*** INFORMATION ***

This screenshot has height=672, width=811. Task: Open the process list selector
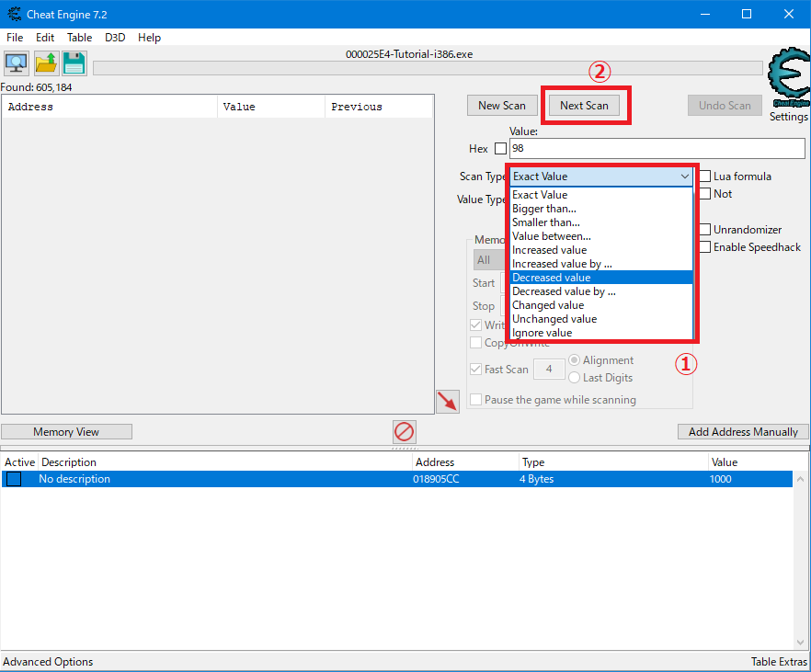click(16, 63)
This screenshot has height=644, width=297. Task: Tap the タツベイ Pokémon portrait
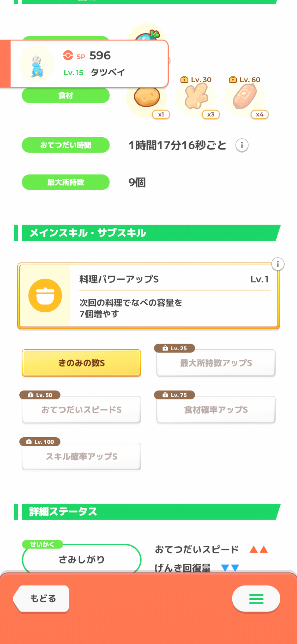pos(37,64)
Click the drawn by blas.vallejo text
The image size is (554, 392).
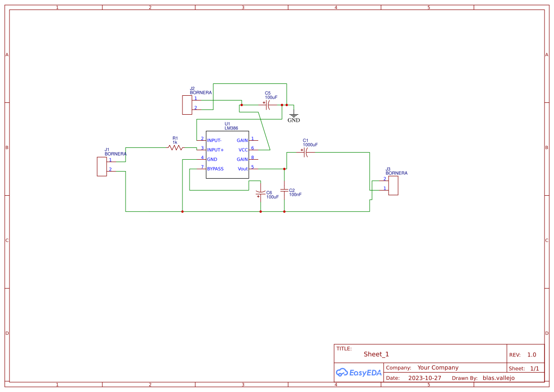coord(499,378)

***

Copy the entries above verbatim. Pictures do not belong in the copy.

This screenshot has height=672, width=811. Task: Open the process list selector
click(16, 63)
This screenshot has height=644, width=297. Task: Tap the タツベイ Pokémon portrait
pos(37,64)
Click the drawn by blas.vallejo text
The image size is (554, 392).
coord(499,378)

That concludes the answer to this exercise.